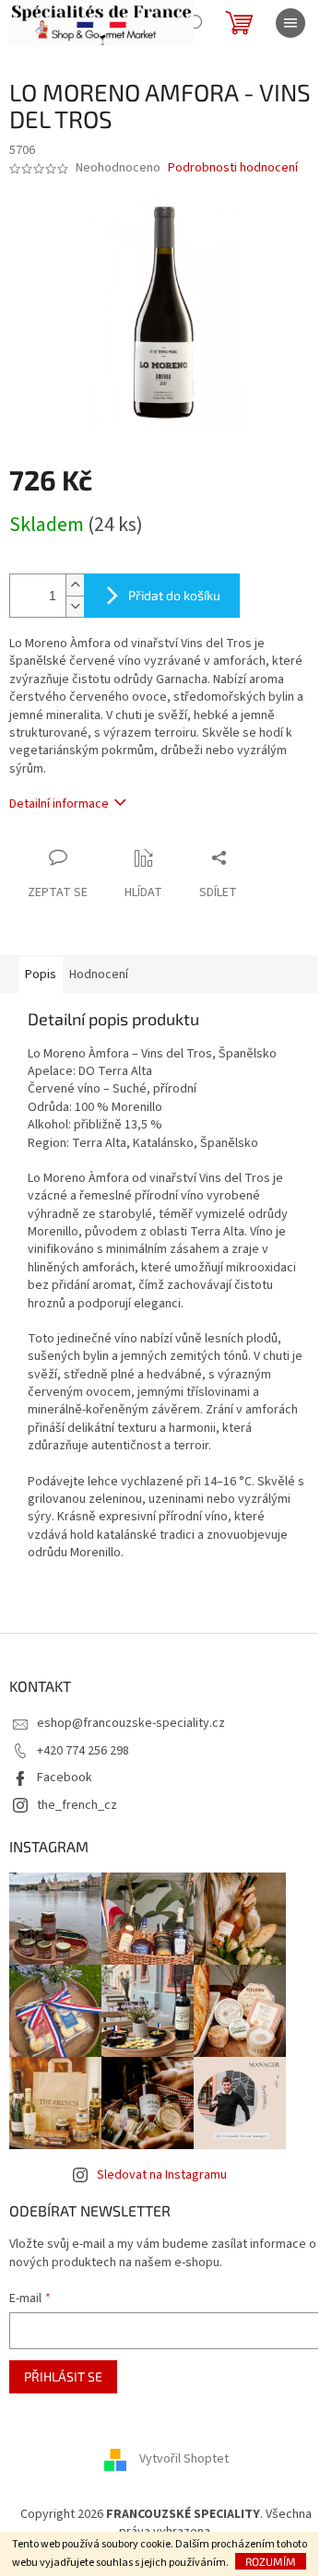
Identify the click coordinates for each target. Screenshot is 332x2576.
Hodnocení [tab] (98, 974)
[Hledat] (193, 23)
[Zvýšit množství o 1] (74, 585)
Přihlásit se (63, 2376)
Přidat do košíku (174, 595)
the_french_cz (77, 1805)
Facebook (64, 1777)
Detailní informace (59, 804)
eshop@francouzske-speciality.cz (131, 1723)
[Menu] (290, 23)
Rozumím (270, 2561)
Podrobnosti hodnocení (233, 168)
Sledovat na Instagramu (162, 2175)
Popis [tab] (40, 974)
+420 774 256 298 (83, 1751)
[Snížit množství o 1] (74, 606)
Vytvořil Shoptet (184, 2459)
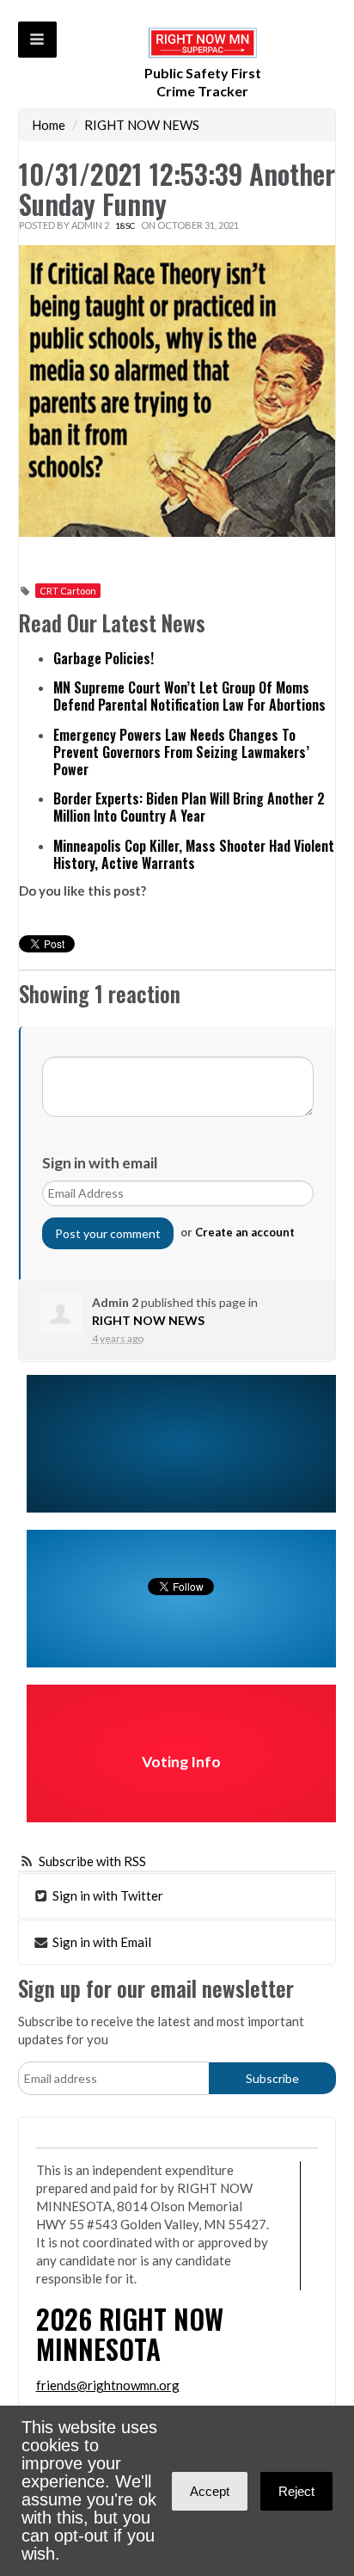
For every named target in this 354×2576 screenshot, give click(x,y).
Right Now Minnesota (129, 2333)
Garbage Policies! (103, 658)
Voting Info (181, 1762)
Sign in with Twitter (106, 1895)
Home (48, 124)
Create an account (245, 1232)
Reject (296, 2491)
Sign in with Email (100, 1942)
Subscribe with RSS (92, 1861)
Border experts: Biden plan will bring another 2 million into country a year (189, 807)
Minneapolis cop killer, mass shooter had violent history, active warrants (193, 854)
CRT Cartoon (68, 590)
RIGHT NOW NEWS (141, 124)
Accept (209, 2491)
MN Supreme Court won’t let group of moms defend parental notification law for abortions (189, 696)
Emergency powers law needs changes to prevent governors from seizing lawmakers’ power (181, 752)
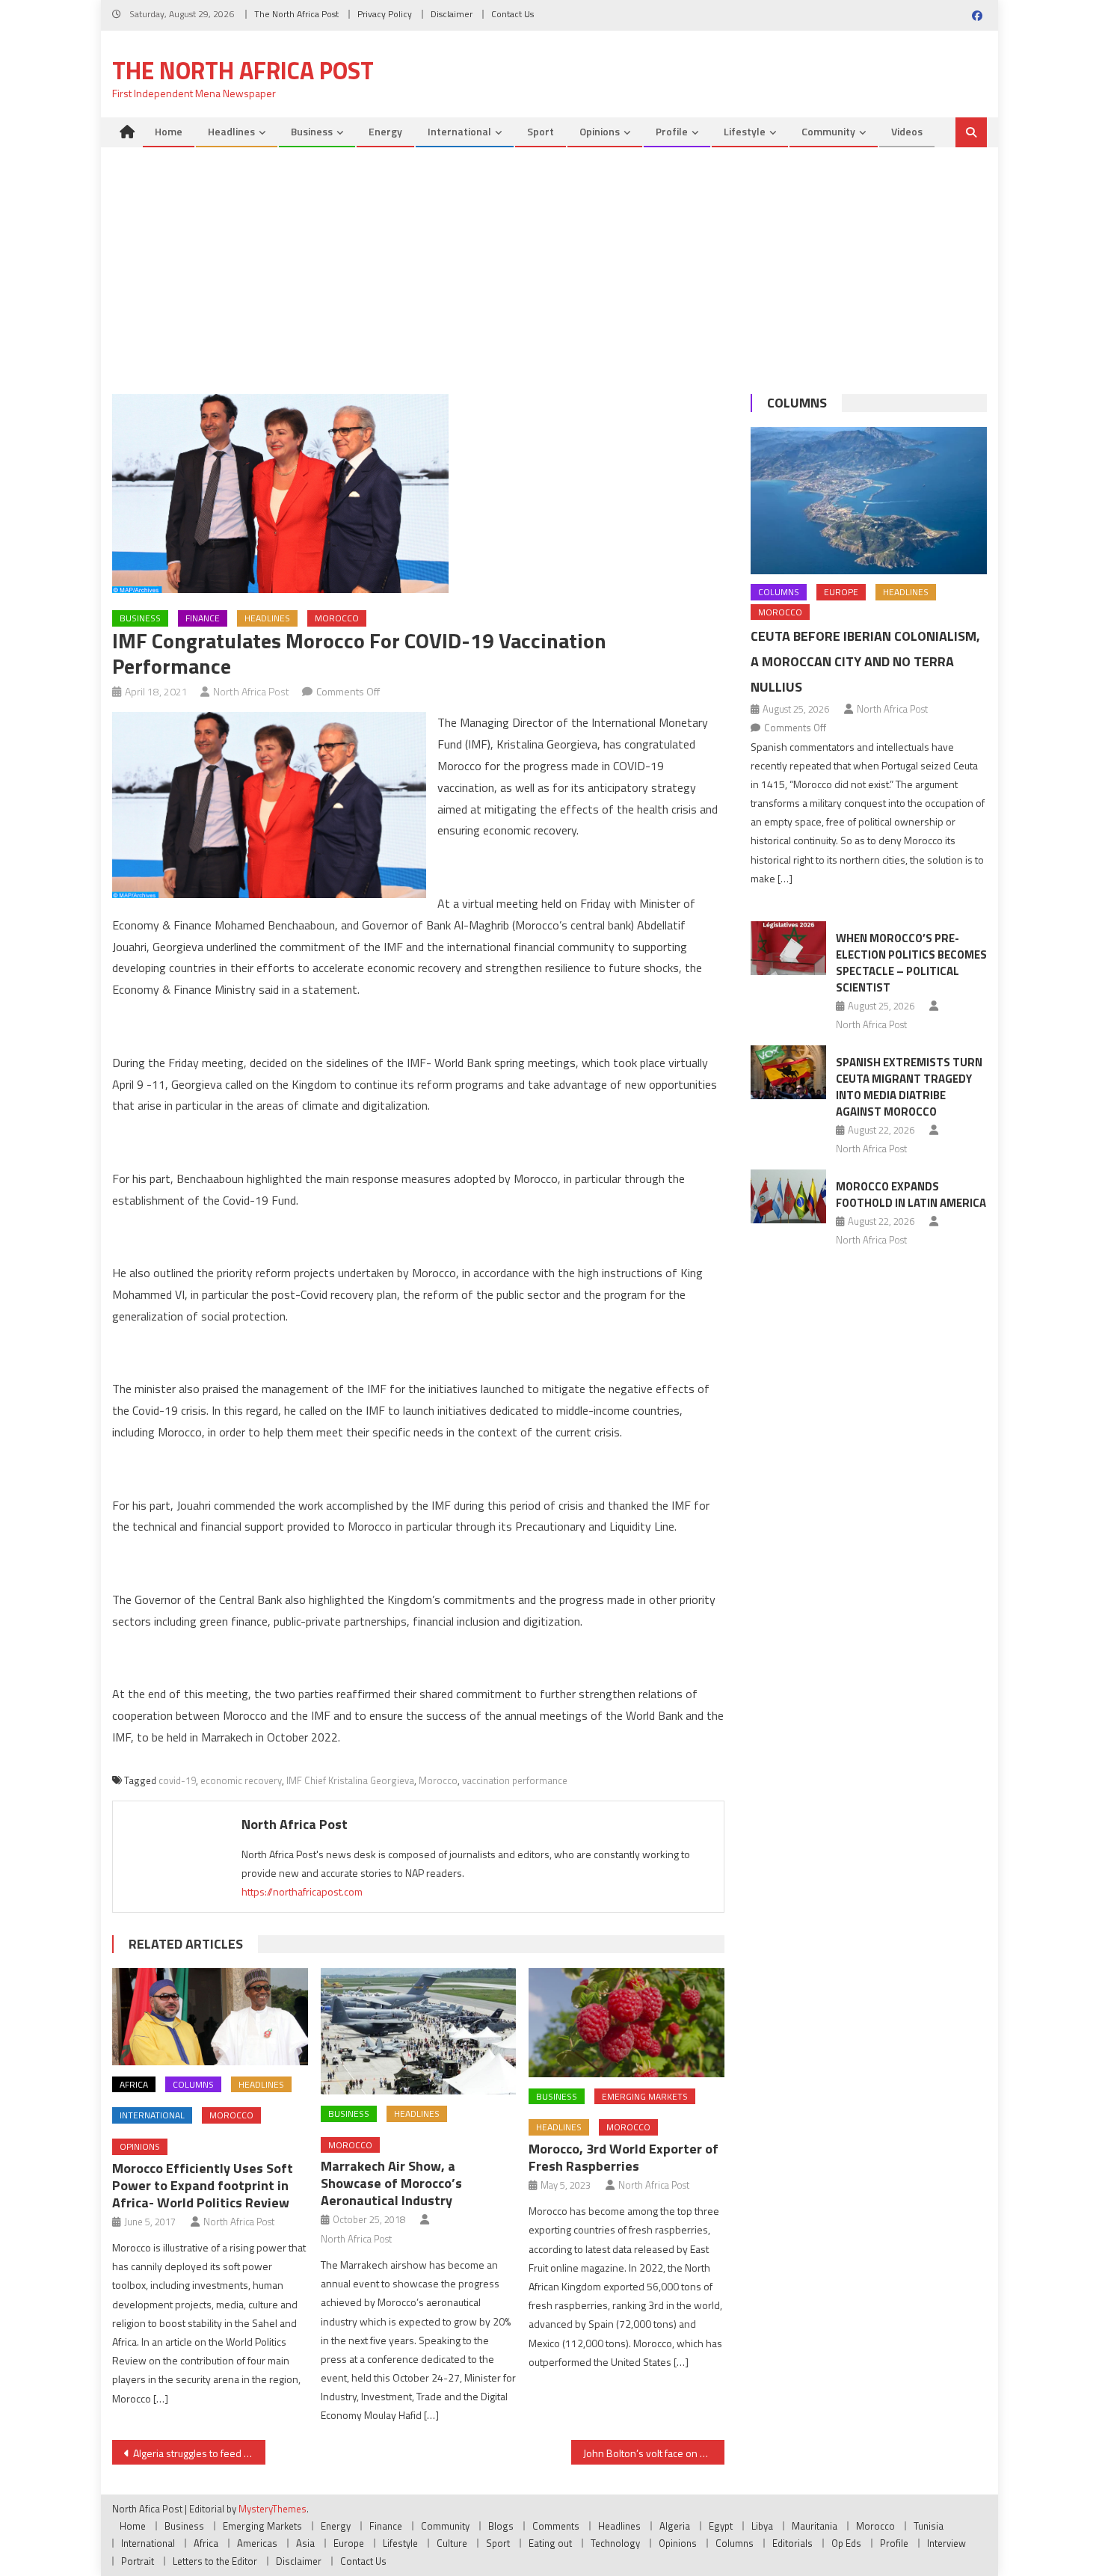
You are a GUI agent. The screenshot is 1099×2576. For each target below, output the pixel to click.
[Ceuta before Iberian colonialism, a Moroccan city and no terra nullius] (869, 500)
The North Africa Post (296, 14)
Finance (202, 618)
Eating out (550, 2543)
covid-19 (177, 1780)
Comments (555, 2525)
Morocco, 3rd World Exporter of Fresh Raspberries (623, 2157)
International (459, 131)
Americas (257, 2543)
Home (168, 131)
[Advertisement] (549, 259)
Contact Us (512, 14)
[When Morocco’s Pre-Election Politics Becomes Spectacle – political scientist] (788, 948)
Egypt (721, 2525)
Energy (385, 131)
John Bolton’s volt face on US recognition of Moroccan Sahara (653, 2453)
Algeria (674, 2525)
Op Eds (846, 2543)
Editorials (792, 2543)
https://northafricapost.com (302, 1891)
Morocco (337, 618)
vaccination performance (514, 1780)
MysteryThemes (272, 2508)
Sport (540, 131)
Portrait (137, 2561)
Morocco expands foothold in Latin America (911, 1194)
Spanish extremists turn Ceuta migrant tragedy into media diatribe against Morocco (909, 1087)
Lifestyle (745, 131)
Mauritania (814, 2525)
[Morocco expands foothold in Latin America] (788, 1196)
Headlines (231, 131)
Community (828, 131)
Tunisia (928, 2525)
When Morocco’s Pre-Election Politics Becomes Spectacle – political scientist (911, 962)
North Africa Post (251, 691)
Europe (841, 592)
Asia (305, 2543)
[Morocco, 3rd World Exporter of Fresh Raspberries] (626, 2022)
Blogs (501, 2525)
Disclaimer (451, 14)
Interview (946, 2543)
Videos (907, 131)
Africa (134, 2084)
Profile (672, 131)
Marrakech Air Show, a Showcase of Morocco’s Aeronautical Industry (391, 2183)
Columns (193, 2084)
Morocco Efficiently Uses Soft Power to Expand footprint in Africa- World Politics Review (202, 2185)
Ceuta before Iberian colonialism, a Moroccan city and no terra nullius (865, 661)
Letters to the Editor (215, 2561)
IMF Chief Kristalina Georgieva (350, 1780)
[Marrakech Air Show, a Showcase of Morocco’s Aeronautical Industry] (419, 2031)
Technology (615, 2543)
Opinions (599, 131)
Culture (452, 2543)
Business (312, 131)
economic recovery (241, 1780)
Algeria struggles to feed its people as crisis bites (199, 2453)
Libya (762, 2525)
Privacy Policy (384, 14)
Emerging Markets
====================
How many lines in the entries include the string "foothold"? Answer with the number alone.

● **Answer to this problem**
2